Dies Irae, la ira de D10S

Dies Irae e il gol del secolo, la mano di Dio. Pittura e lo Stadio Azteca. Maradona, Mozart, Michelangelo. Ivano La Montagna torna con la sua rubrica "Il museo del gol". I gol che hanno cambiato il mondo raccontati attraverso l'arte.

Credit photo by Alberto Sharif Ali SoleimanCredit photo by Alberto Sharif Ali Soleiman
Articolo di Ivano La Montagna13/09/2025

Italia. Quattro mesi dopo la finale dei Mondiali. 

L’Unità. 30 ottobre 1990. 

Gabriella Mecucci intervista Giulio Carlo Argan. È appena uscito il suo “Michelangelo, la salvezza”. 

“[…] nella prima metà del cinquecento, il problema più importante non era creare una scienza ma vincere un conflitto religioso. […]

Michelangelo capì che questo era il problema […] Per lui l’arte non era conoscenza come per Leonardo, ma era esistenza e quindi azione. Basta guardare il Giudizio Universale per cogliere lo stretto legame che Michelangelo stabilisce fra la teoria, il momento politico e l’agire. L’affresco della Sistina è minaccioso, minaccioso è l’irrompere di Dio. Quella mano si alza contro le gerarchie ecclesiastiche che allora si riunivano dentro la cappella. Il messaggio indirizzato a loro e coglie benissimo il problema principale dell’epoca: difendere la chiesa di Roma dall’eresia protestante”. 

Il genio fiorentino traduce -si fa per dire- in immagini il testo latino attribuito a Tommaso da Celano.

Dies irae, dies illa, (Giorno d’ira, quel giorno)

Solvet saeculum in favilla (Distruggerà il mondo in faville)

Dati di origine:

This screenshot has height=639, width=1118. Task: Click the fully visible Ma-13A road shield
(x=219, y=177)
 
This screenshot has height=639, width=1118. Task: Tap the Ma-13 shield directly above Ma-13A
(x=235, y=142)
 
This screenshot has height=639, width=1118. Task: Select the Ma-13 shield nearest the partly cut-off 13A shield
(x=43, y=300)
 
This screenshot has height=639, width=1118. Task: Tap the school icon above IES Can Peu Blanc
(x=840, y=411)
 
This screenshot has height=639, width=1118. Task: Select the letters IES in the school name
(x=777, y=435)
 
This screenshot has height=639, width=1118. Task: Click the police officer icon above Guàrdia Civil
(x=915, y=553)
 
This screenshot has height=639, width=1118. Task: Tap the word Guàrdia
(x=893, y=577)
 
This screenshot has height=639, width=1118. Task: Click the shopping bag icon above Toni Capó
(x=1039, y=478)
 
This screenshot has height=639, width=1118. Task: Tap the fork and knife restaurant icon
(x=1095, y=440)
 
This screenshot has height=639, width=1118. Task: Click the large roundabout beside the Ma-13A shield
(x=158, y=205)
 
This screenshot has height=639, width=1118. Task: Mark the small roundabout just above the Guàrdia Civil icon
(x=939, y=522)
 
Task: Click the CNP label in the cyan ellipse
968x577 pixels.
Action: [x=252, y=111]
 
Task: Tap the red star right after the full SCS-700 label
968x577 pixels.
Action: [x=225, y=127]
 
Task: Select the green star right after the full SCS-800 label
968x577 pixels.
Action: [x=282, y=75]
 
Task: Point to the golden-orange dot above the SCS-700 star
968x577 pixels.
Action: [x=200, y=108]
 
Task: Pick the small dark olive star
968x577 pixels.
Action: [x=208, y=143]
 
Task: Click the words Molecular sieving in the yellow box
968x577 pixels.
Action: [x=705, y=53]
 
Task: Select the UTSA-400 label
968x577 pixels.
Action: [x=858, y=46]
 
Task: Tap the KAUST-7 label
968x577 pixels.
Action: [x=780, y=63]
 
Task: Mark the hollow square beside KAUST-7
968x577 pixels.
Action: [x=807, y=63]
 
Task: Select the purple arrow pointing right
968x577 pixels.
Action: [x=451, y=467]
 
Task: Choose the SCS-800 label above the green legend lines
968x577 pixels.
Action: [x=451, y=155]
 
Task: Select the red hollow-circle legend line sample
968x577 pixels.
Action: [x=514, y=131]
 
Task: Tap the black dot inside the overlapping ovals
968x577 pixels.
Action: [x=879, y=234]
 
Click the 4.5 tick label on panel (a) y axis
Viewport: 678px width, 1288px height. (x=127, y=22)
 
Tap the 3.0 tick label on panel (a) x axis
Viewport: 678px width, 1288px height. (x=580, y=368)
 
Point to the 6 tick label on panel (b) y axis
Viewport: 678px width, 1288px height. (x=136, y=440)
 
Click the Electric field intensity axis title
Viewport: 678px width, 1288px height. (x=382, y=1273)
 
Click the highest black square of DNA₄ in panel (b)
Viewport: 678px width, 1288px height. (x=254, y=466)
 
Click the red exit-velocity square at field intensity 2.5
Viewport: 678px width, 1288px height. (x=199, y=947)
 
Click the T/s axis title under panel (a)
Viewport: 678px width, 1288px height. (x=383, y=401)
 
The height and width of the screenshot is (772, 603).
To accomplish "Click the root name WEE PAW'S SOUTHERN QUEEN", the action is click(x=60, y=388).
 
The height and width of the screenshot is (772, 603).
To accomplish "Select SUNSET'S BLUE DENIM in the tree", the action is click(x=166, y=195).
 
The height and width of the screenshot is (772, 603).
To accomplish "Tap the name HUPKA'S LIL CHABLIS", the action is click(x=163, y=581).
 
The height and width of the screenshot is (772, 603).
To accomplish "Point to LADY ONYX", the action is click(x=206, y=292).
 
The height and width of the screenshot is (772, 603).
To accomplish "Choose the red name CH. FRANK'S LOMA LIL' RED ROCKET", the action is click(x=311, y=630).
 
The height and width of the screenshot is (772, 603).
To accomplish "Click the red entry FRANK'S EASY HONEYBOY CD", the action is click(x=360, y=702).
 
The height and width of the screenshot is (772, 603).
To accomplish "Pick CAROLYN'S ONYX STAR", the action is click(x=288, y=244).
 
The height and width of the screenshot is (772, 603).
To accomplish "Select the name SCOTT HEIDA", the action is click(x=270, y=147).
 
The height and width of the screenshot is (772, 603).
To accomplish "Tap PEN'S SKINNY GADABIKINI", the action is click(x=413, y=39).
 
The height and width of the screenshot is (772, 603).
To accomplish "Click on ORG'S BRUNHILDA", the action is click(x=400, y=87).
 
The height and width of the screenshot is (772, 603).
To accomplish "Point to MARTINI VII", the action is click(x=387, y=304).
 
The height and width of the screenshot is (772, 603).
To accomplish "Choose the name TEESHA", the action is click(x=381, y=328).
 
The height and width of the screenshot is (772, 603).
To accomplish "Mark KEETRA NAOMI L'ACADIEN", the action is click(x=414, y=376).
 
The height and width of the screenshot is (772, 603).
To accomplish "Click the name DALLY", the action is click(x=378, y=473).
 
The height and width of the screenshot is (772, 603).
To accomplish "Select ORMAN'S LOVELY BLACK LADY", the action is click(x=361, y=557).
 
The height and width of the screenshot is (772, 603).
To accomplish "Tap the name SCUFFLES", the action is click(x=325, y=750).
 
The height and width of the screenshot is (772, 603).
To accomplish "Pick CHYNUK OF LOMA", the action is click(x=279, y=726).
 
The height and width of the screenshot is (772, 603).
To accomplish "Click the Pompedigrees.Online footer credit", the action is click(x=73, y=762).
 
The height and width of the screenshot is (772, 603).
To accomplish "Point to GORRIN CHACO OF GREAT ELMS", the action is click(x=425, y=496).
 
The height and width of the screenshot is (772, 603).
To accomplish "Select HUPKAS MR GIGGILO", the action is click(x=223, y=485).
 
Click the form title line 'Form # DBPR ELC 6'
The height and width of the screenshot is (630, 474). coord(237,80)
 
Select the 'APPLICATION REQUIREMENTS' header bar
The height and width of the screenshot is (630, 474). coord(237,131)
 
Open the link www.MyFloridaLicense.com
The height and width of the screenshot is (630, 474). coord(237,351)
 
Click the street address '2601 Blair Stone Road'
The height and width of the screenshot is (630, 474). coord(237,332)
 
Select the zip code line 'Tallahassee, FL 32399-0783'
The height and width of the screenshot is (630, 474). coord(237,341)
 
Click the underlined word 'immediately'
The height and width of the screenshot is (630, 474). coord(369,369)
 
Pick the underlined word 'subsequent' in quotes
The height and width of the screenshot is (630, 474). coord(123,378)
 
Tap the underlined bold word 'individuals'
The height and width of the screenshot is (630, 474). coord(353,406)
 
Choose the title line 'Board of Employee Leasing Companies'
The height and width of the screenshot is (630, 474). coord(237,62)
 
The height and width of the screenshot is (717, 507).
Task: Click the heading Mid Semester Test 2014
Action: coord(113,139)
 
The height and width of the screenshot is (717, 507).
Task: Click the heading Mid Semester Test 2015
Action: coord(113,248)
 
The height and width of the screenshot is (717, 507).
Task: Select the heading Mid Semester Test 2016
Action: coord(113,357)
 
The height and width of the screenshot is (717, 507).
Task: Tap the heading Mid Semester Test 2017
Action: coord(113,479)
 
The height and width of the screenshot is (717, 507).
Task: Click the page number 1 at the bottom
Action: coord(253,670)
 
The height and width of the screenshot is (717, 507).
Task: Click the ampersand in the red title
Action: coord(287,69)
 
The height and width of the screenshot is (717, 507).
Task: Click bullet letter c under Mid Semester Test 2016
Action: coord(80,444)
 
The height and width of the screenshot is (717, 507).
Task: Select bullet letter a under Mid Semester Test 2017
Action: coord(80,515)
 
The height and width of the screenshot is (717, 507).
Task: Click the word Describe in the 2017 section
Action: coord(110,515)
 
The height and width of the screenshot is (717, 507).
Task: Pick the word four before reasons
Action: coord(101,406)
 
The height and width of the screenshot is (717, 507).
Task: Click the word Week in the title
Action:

• [Problema proposto 1] Nell'articolo sul Dies Irae e il gol del secolo, chi intervista Giulio Carlo Argan sull'Unità del 30 ottobre 1990?
• [Problema proposto 2] Riproduca fedelmente il passo dell'articolo sul Dies Irae e il gol del secolo compreso tra "Credit photo by Alberto Sharif Ali SoleimanCredit" e "finale dei Mondiali.", estremi inclusi.
Il materiale non serve a questo scopo.

• [Risposta 1] Gabriella Mecucci.

• [Risposta 2]
Credit photo by Alberto Sharif Ali SoleimanCredit photo by Alberto Sharif Ali Soleiman
Articolo di Ivano La Montagna13/09/2025

Italia. Quattro mesi dopo la finale dei Mondiali.